L’avertissement adressé aux intervenants est un rappel cinglant de la politique de tolérance zéro pratiquée par le gouvernement des Émirats arabes unis vis-à-vis de toute forme de critique. Depuis 2011, les autorités des Émirats arabes unis ont mené une campagne acharnée contre la liberté d’expression et d’association, en arrêtant et en poursuivant un grand nombre d’avocats, de juges, d’enseignants, d’étudiants et d’activistes indépendants, parmi lesquels Ahmed Mansoor, l’un des principaux défenseurs des droits humains dans le pays. Le gouvernement a dissous d’importantes associations de la société civile et la loi interdit de fait toute forme de protestation. À la fin de l’année 2021, des réformes juridiques de grande ampleur ont été introduites, qui ont encore aggravé la répression.
Interrogé sur le fait de savoir si la critique des politiques du gouvernement ou de celle de ses entreprises serait autorisée pendant la COP28, notamment par le biais de manifestations, un porte-parole des Émirats arabes unis a déclaré que les organisateurs de la conférence veilleraient à ce que « des espaces sûrs soient aménagés pour permettre à toutes les voix de se faire entendre ». Difficile d’imaginer comment cette déclaration pourrait rassurer les participants, compte tenu de l’omniprésence de la surveillance numérique aux Émirats arabes unis et de la tolérance zéro du gouvernement à l’égard de la critique, qui va jusqu’à l’emprisonnement des résidents et ressortissant étrangers en visite dans le pays.

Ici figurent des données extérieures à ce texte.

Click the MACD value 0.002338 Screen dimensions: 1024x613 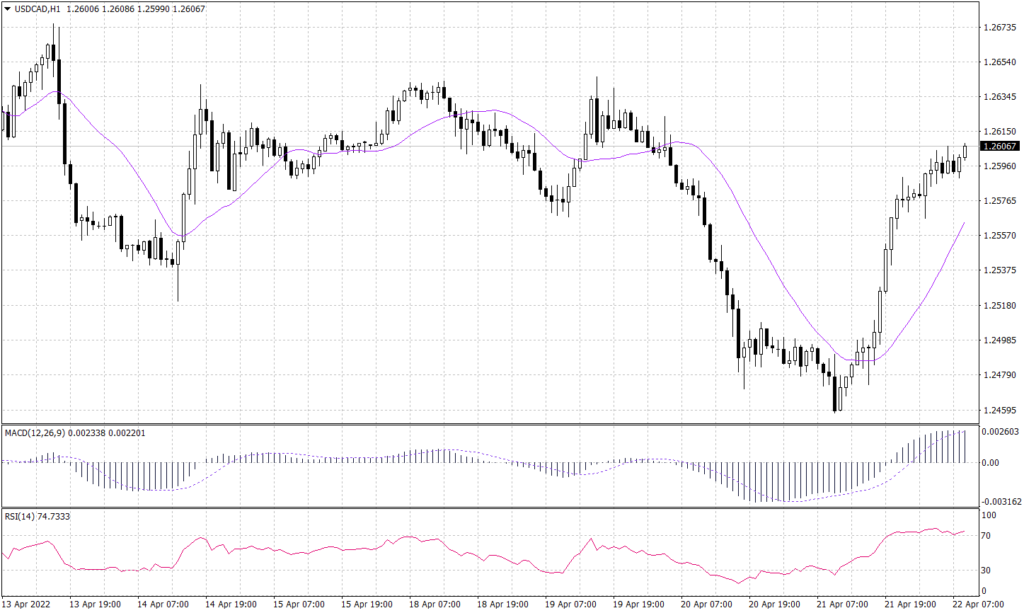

Mais au-delà des dangers spécifiques pour les participants à la COP28, les répercussions pourraient être plus importantes pour ceux qui espèrent plaider en faveur d’une action climatique urgente et ambitieuse. La publication d’informations sur les effets néfastes des combustibles fossiles sur la santé et le climat aux Émirats arabes unis, qui sont l’un des plus grands producteurs de pétrole au monde et dont les activités sont en pleine expansion, pourrait s’avérer risquée pour ceux qui voudraient mener des recherches ou oseraient prendre la parole. Une situation tout aussi inquiétante pour les organisations de la société civile, qui jouent un rôle essentiel en dénonçant les gouvernements et les entreprises qui cherchent à saper les efforts déployés pour lutter contre la crise climatique en édulcorant les conclusions de la COP28.
Face à ces inquiétudes, le Secrétariat de la Convention-cadre des Nations Unies sur les changements climatiques, qui participe à l’organisation de la COP28 sous les auspices de l’ONU, a souligné l’importance de la participation citoyenne pour le succès des conférences sur le climat. Si l’ONU et les gouvernements ne font pas de cette participation une priorité et n’exigent pas des Émirats arabes unis qu’ils desserrent leur emprise sur l’espace citoyen et respectent les droits, le risque est bien réel que de nombreux participants à la COP28 restent silencieux sur des questions pourtant décisives. Cela aurait un impact désastreux sur le bon déroulement du sommet et sur ses objectifs déclarés de trouver des solutions à une crise climatique toujours plus urgente.